On March 15, a shocking act of violent terrorism took place in the quiet city of Christchurch, New Zealand. With the brutality live-streamed to audiences around the globe through Facebook Live, the world directly shared in the pain and horror felt by the families of the victims and the Christchurch community.
In the hours and days that followed, the abhorrent crime continued to be shared by internet users, with Facebook seemingly powerless to stop the spread of the deeply distressing content.
Today, for the first time, a group of world leaders and tech companies stand united to stop the use of social media as a weapon that terrorists can use to fuel fear and hate, through the Christchurch Call. The Christchurch Call is an action plan that aims to introduce a range of measures prevent terrorists from uploading and disseminating violent extremist content via social media channels.
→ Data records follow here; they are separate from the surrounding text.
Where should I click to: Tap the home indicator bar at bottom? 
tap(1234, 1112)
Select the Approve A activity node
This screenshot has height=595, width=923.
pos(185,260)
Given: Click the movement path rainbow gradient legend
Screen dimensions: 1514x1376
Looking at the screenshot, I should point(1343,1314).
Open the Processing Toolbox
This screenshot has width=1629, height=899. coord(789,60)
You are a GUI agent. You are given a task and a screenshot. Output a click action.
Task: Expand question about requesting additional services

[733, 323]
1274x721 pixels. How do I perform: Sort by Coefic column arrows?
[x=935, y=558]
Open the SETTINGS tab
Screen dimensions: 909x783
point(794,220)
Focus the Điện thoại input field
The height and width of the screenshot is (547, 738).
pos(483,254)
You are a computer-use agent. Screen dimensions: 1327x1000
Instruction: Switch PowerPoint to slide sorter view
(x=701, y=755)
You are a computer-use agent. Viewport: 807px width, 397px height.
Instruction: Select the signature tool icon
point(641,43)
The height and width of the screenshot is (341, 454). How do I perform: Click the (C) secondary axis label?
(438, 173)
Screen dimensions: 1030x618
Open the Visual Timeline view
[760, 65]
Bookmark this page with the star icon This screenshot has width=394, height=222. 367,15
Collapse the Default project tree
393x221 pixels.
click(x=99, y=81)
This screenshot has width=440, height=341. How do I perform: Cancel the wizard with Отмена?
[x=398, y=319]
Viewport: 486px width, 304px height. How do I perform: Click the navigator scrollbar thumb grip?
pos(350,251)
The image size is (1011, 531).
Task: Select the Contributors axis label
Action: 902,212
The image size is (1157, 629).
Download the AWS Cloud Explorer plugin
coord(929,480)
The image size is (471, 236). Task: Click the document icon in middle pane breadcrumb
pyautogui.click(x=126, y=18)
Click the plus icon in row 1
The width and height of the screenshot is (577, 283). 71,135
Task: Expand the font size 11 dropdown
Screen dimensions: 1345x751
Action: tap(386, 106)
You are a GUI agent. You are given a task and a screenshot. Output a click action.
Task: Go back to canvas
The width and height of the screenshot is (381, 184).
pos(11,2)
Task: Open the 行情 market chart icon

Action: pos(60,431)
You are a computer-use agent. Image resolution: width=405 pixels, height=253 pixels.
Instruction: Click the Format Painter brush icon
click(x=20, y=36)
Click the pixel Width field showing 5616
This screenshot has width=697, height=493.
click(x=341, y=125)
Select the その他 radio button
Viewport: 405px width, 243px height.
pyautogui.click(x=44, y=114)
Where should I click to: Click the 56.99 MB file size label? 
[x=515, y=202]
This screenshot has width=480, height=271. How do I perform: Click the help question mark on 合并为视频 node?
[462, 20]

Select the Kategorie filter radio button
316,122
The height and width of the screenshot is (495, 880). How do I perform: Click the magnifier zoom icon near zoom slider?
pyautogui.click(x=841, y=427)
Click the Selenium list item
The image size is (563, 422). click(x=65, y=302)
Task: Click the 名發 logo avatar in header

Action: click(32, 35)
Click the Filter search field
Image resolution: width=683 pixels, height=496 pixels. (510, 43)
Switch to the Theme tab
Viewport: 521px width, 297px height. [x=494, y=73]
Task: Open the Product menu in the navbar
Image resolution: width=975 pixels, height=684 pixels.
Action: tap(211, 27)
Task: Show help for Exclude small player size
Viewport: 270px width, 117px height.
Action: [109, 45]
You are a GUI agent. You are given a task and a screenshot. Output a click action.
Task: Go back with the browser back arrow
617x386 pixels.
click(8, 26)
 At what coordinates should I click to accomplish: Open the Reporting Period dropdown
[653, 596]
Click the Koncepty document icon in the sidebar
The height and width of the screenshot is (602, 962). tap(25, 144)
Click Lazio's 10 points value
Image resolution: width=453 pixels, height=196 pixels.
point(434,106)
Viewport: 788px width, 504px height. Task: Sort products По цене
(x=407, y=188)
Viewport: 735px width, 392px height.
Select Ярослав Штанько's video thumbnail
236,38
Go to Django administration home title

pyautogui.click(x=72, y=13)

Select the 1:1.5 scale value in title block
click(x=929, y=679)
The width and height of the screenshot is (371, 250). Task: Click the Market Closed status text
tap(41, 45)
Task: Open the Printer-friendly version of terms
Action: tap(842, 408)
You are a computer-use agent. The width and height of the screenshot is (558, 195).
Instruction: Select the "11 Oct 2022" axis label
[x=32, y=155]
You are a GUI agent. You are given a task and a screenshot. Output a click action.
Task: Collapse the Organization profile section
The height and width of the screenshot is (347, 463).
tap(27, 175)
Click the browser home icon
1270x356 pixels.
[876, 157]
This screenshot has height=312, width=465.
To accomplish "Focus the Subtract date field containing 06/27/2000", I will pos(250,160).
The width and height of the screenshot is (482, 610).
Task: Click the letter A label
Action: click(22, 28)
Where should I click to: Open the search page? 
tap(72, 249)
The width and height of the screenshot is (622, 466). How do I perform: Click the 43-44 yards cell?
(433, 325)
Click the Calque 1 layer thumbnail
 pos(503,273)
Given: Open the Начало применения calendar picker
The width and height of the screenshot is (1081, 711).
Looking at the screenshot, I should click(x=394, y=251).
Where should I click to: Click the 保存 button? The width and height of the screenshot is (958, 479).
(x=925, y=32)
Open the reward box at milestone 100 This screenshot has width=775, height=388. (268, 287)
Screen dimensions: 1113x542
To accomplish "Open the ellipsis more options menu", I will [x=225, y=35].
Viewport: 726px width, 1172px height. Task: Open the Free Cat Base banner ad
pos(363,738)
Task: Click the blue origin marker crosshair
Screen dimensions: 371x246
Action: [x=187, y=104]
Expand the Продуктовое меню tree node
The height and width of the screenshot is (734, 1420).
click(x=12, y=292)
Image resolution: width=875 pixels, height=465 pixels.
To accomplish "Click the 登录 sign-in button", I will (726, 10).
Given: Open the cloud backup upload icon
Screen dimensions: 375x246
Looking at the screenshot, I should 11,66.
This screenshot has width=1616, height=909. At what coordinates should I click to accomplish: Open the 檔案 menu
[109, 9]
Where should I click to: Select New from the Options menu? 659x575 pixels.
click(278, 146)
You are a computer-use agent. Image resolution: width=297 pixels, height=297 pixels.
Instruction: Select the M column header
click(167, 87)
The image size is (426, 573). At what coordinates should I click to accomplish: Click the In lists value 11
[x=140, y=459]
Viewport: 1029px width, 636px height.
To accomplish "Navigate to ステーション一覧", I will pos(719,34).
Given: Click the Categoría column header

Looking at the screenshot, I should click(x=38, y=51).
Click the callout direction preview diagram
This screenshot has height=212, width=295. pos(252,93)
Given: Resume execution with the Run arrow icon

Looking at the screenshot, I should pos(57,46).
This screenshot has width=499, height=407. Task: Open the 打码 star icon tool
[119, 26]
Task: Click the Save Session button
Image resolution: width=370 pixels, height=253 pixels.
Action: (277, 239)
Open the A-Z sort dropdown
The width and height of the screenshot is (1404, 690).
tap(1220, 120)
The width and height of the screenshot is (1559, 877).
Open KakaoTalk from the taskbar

Through the use of new content rules, greater transparency regarding the detection and removal of violent or hate-based content and more robust algorithms 17 countries (including Australia) and the European Commission have made the pledge to make the internet safer.
Joining in the pledge were eight of the world’s tech giants, who ultimately control the platforms at the heart of the issue; Facebook, Twitter, YouTube, Google, Microsoft, Amazon, Qwant and Dailymotion.
In an official statement released today, New Zealand Prime Minister, RT Hon Jacinda Ardern, said that those who had made the pledge could be proud of the practical steps that will now be taken to make a positive impact on the future.
“We owe it to those affected by the attacks in Christchurch, and other attacks in cities and towns around the world where terrorism and violent extremism have struck, to undertake this work,” said Ms Ardern.